What you have to do » The response should consist of the data reproduced word for word.

Pixel coordinate grounding data »
--- START ---
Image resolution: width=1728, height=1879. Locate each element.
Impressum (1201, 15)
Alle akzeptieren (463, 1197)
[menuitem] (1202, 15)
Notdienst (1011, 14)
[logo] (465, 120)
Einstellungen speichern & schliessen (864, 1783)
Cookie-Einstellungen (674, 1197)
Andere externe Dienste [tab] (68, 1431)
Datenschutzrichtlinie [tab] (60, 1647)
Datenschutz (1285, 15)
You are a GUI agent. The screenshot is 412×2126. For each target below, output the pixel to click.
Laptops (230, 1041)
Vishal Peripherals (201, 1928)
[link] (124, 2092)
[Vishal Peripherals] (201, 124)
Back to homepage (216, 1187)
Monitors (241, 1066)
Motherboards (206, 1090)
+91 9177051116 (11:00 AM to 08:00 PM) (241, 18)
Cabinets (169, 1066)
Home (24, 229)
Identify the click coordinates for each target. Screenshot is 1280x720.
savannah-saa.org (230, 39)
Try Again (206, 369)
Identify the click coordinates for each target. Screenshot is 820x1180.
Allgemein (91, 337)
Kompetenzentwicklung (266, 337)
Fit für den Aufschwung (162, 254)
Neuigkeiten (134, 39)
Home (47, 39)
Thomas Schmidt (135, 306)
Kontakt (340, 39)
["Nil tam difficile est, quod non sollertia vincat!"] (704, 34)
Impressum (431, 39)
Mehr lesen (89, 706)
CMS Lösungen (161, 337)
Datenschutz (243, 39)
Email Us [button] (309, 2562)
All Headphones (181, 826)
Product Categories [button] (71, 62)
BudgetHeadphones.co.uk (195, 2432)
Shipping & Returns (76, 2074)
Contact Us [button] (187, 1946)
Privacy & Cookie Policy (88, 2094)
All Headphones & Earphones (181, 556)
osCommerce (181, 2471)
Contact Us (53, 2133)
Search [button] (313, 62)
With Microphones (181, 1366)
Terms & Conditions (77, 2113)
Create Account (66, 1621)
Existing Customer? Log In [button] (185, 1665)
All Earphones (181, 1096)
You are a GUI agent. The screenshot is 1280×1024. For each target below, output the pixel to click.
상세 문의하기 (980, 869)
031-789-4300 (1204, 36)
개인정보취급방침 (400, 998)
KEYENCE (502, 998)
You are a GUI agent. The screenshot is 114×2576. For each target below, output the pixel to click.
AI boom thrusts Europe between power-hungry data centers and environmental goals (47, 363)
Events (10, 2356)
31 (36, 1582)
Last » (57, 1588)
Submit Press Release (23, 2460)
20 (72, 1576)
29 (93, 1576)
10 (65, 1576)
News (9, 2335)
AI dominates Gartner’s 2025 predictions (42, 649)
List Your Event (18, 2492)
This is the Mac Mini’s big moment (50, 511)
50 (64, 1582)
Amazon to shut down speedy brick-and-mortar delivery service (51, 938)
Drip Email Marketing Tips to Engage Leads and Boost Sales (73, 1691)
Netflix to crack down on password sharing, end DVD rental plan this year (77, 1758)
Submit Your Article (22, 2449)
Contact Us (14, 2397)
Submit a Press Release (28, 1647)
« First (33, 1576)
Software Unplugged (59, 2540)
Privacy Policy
--- END ---
Response for this exercise »
Image resolution: width=1728, height=1879. Locate each element.
Impressum (1201, 15)
Alle akzeptieren (463, 1197)
[menuitem] (1202, 15)
Notdienst (1011, 14)
[logo] (465, 120)
Einstellungen speichern & schliessen (864, 1783)
Cookie-Einstellungen (674, 1197)
Andere externe Dienste [tab] (68, 1431)
Datenschutzrichtlinie [tab] (60, 1647)
Datenschutz (1285, 15)
You are a GUI agent. The screenshot is 412×2126. For each target below, output the pixel to click.
Laptops (230, 1041)
Vishal Peripherals (201, 1928)
[link] (124, 2092)
[Vishal Peripherals] (201, 124)
Back to homepage (216, 1187)
Monitors (241, 1066)
Motherboards (206, 1090)
+91 9177051116 (11:00 AM to 08:00 PM) (241, 18)
Cabinets (169, 1066)
Home (24, 229)
Identify the click coordinates for each target. Screenshot is 1280x720.
savannah-saa.org (230, 39)
Try Again (206, 369)
Identify the click coordinates for each target. Screenshot is 820x1180.
Allgemein (91, 337)
Kompetenzentwicklung (266, 337)
Fit für den Aufschwung (162, 254)
Neuigkeiten (134, 39)
Home (47, 39)
Thomas Schmidt (135, 306)
Kontakt (340, 39)
["Nil tam difficile est, quod non sollertia vincat!"] (704, 34)
Impressum (431, 39)
Mehr lesen (89, 706)
CMS Lösungen (161, 337)
Datenschutz (243, 39)
Email Us [button] (309, 2562)
All Headphones (181, 826)
Product Categories [button] (71, 62)
BudgetHeadphones.co.uk (195, 2432)
Shipping & Returns (76, 2074)
Contact Us [button] (187, 1946)
Privacy & Cookie Policy (88, 2094)
All Headphones & Earphones (181, 556)
osCommerce (181, 2471)
Contact Us (53, 2133)
Search [button] (313, 62)
With Microphones (181, 1366)
Terms & Conditions (77, 2113)
Create Account (66, 1621)
Existing Customer? Log In [button] (185, 1665)
All Earphones (181, 1096)
You are a GUI agent. The screenshot is 1280×1024. For each target below, output the pixel to click.
상세 문의하기 (980, 869)
031-789-4300 (1204, 36)
개인정보취급방침 (400, 998)
KEYENCE (502, 998)
You are a GUI agent. The screenshot is 114×2576. For each target below, output the pixel to click.
AI boom thrusts Europe between power-hungry data centers and environmental goals (47, 363)
Events (10, 2356)
31 (36, 1582)
Last » (57, 1588)
Submit Press Release (23, 2460)
20 (72, 1576)
29 (93, 1576)
10 (65, 1576)
News (9, 2335)
AI dominates Gartner’s 2025 predictions (42, 649)
List Your Event (18, 2492)
This is the Mac Mini’s big moment (50, 511)
50 (64, 1582)
Amazon to shut down speedy brick-and-mortar delivery service (51, 938)
Drip Email Marketing Tips to Engage Leads and Boost Sales (73, 1691)
Netflix to crack down on password sharing, end DVD rental plan this year (77, 1758)
Submit Your Article (22, 2449)
Contact Us (14, 2397)
Submit a Press Release (28, 1647)
« First (33, 1576)
Software Unplugged (59, 2540)
Privacy Policy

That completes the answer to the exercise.